После ужина Федор пересел в большое кресло, а Феодосия, как это было у них заведено, принесла из своих горниц книгу, и устроилась у него на коленях. Сейчас они читали фабулы Эзопа и Федор с наслаждением слушал мелодичный голос жены, четко выговаривающий греческие слова.

Прочла она басню про льва и лису, и усмешливо взглянула на Федора:

— Вот так же и я, Федор Васильевич, смотрела на тебя вначале — не смея заговорить.

— А теперь привыкла? — он взялся руками за ее косы и распустил их так, что ее льняные волосы упали ниже талии.

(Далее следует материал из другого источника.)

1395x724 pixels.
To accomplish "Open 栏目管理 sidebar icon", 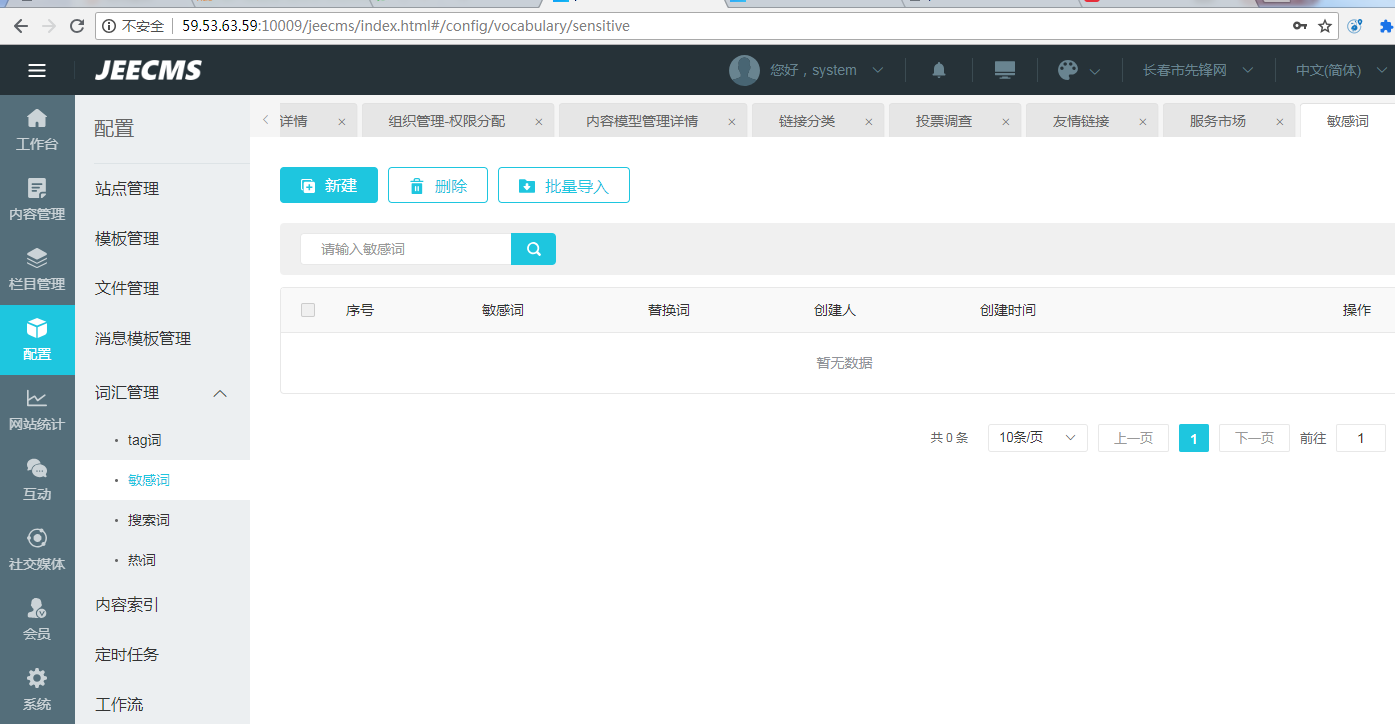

— Привыкла-то, привыкла, — рассмеялась Феодосия, — а все ж остерегаюсь иногда — кто я перед львом?

— Львица, вот кто, — пробормотал Федор, открывая ее белоснежную шею и целуя то место, где, словно дорожка камешков, начинался позвоночник.

— Или то, что я вчера ночью слышал, помстилось мне? А, Феодосия? — он начал расстегивать ее опашень — медленно, аккуратно. «Потому что никто, кроме львицы, на такое не способен, боярыня».

Она приблизила губы вплотную к его уху и тихо, но ясно сказала: «Разве ж стала бы я львицей, ежели бы не лев, что рядом со мной?».